Elle fait valoir que les moyens soulevés ne sont pas fondés.
Vu les autres pièces du dossier.
Vu :
- la convention européenne de sauvegarde des droits de l'homme et des libertés fondamentales du 4 novembre 1950 ;
- l'accord franco-tunisien en matière de séjour et de travail du 17 mars 1988 ;
- le code civil ;
- le code de l'entrée et du séjour des étrangers et du droit d'asile ;
- le code de justice administrative.
Le président de la formation de jugement a dispensé la rapporteure publique, sur sa proposition, de prononcer des conclusions à l'audience.
Les parties ayant été régulièrement averties du jour de l'audience.
Après avoir entendu au cours de l'audience publique :
- le rapport de Mme Felmy, présidente-assesseure,
- et les observations de Me Miran, représentant Mme B....
Considérant ce qui suit :
1. Mme C... épouse B..., ressortissante tunisienne née le 1er juillet 1993, s'est mariée en Tunisie en avril 2017 avec un ressortissant français, de trente-sept ans son aîné. Le mariage a été transcrit sur les registres d'état civil français le 9 novembre 2018. Le couple a continué à résider en Tunisie jusqu'à décembre 2021, date à laquelle Mme B... est entrée en France avec son époux, sous couvert d'un visa de long séjour valant titre de séjour. Elle en a demandé le renouvellement le 3 novembre 2022. Par un arrêté du 26 septembre 2023, le préfet de l'Isère a opposé un refus à cette demande, a fait obligation à Mme B... de quitter le territoire français dans un délai de trente jours et a fixé le pays de destination de cette mesure d'éloignement. Le préfet de l'Isère relève appel du jugement par lequel le tribunal administratif de Grenoble a annulé cet arrêté et lui a enjoint de délivrer à Mme B... un titre de séjour d'une durée de dix ans.
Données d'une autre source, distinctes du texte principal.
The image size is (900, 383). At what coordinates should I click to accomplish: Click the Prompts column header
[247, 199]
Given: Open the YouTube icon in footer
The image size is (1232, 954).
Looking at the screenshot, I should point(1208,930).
Sur le bien-fondé du jugement attaqué :
2. Aux termes de l'article 10 de l'accord franco-tunisien susvisé : " 1. Un titre de séjour d'une durée de dix ans, ouvrant droit à l'exercice d'une activité professionnelle, est délivré de plein droit, sous réserve de la régularité du séjour sur le territoire français:/ a) Au conjoint tunisien d'un ressortissant français, marié depuis au moins un an, à condition que la communauté de vie entre époux n'ait pas cessé, que le conjoint ait conservé sa nationalité française et, lorsque le mariage a été célébré à l'étranger, qu'il ait été transcrit préalablement sur les registres de l'état-civil français ; (...) ". Aux termes de l'article 215 du code civil : " Les époux s'obligent mutuellement à une communauté de vie. / La résidence de la famille est au lieu qu'ils choisissent d'un commun accord (...) ".
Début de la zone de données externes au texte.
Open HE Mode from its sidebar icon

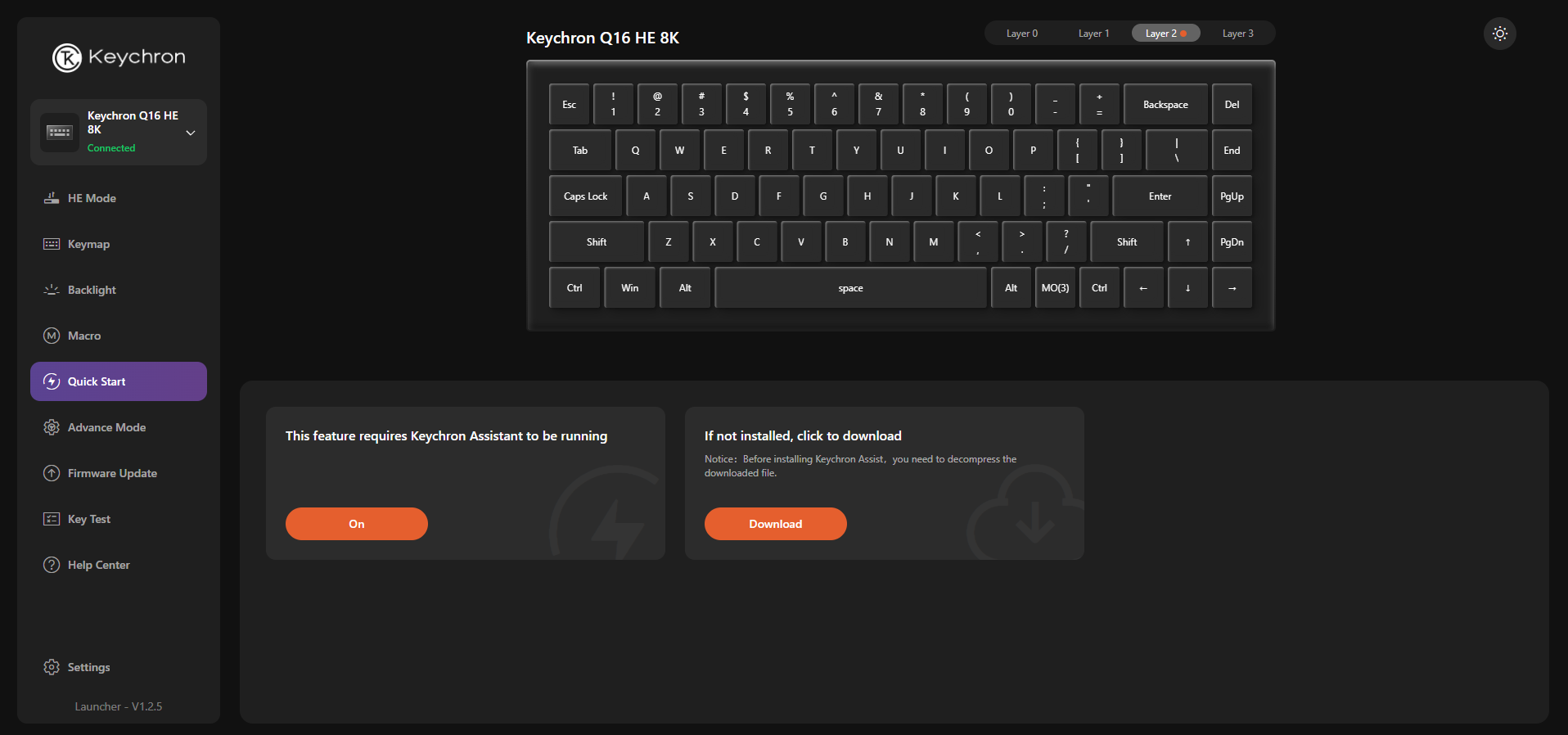52,198
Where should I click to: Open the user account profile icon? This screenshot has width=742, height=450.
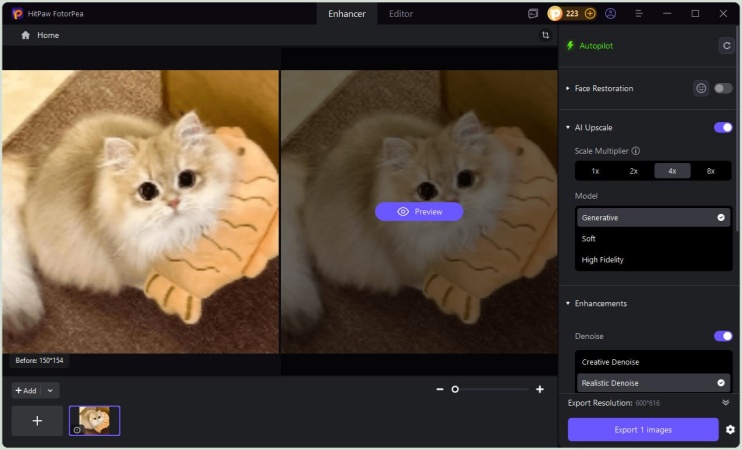tap(611, 14)
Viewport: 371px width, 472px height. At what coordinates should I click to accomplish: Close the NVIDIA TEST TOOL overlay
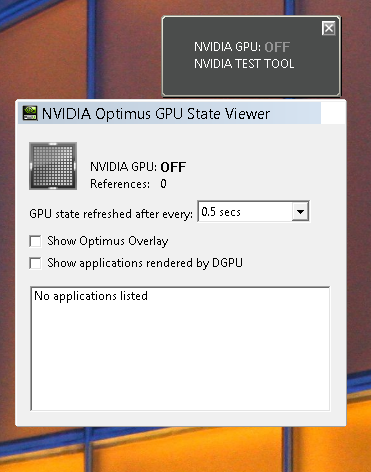click(329, 28)
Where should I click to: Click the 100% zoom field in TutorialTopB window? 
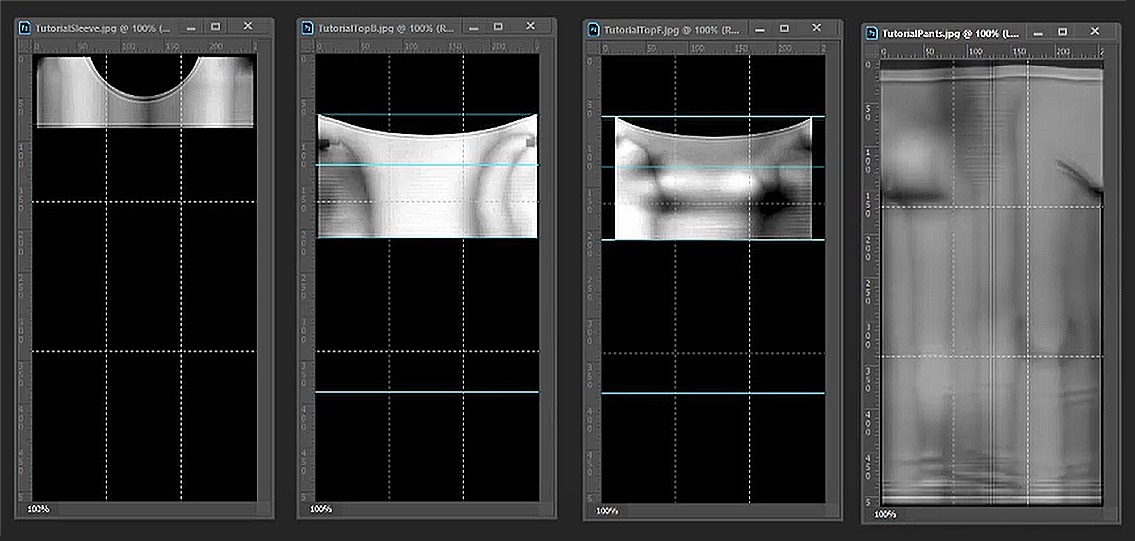[323, 509]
3. Pour annuler l'arrêté du 26 septembre 2023 du préfet de l'Isère fondé sur l'insuffisante caractérisation de la communauté de vie des époux, les premiers juges ont retenu que ceux-ci partagent un appartement de type T2, quand bien même Mme B... s'absenterait quelques semaines par an pour rendre visite à sa famille restée en Tunisie, qu'elle occupe en France un emploi salarié sous couvert d'un contrat à durée indéterminée depuis mai 2022, enfin que les propos tenus par M. B... dans le cadre d'une enquête de communauté de vie effectuée le 19 avril 2023, selon lesquels il indiquait vouloir " offrir " la nationalité française à son épouse avant de décéder, ne sauraient remettre en cause la réalité de la vie commune des époux. Ainsi, le tribunal a retenu que dans les circonstances de l'espèce, Mme B... était fondée à soutenir que la décision en litige portant refus de titre de séjour méconnaît le a) du 1. de l'article 10 de l'accord franco-tunisien.
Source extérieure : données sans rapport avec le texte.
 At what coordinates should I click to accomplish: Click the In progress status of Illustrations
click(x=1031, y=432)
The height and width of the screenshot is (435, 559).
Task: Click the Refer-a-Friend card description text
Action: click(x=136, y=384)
4. Le préfet de l'Isère soutient que la communauté de vie suppose un élément matériel constitué par la cohabitation et un élément intentionnel caractérisé par la volonté réciproque des époux de vivre durablement en union matérielle et psychologique, et se réfère de nouveau en appel aux propos de M. B..., lequel a indiqué que ce mariage était " nourri d'un amour unilatéral ", qu'il souhaitait " offrir " la nationalité française à son épouse et qu'il serait heureux qu'elle retrouve un conjoint après son décès. Toutefois, alors qu'il n'appartient ni à l'administration ni au juge d'apprécier la réalité des sentiments partagés par les époux dans le cadre du mariage, il ne résulte pas des propos précités que le mariage en cause, antérieur de plus de six ans à la date de l'arrêté attaqué, dont plus de quatre ans vécus en Tunisie selon les écritures de l'intéressée qui ne sont pas contestées par le préfet, aurait été conclu à des fins étrangères à l'institution matrimoniale. En outre, les séjours de Mme B... auprès de sa famille en Tunisie, quand bien même ils totaliseraient une durée de près de huit semaines par an, ne sont pas de nature à remettre en cause la communauté de vie entre les époux. Dans ces conditions et au regard à la fois de l'enquête précitée, des éléments rappelés au point précédent ainsi que des documents mentionnés par le préfet lui-même portant sur le logement partagé par les époux, la communauté de vie entre Mme B... et son époux exigée par les dispositions rappelées au point 2 doit être regardée comme établie.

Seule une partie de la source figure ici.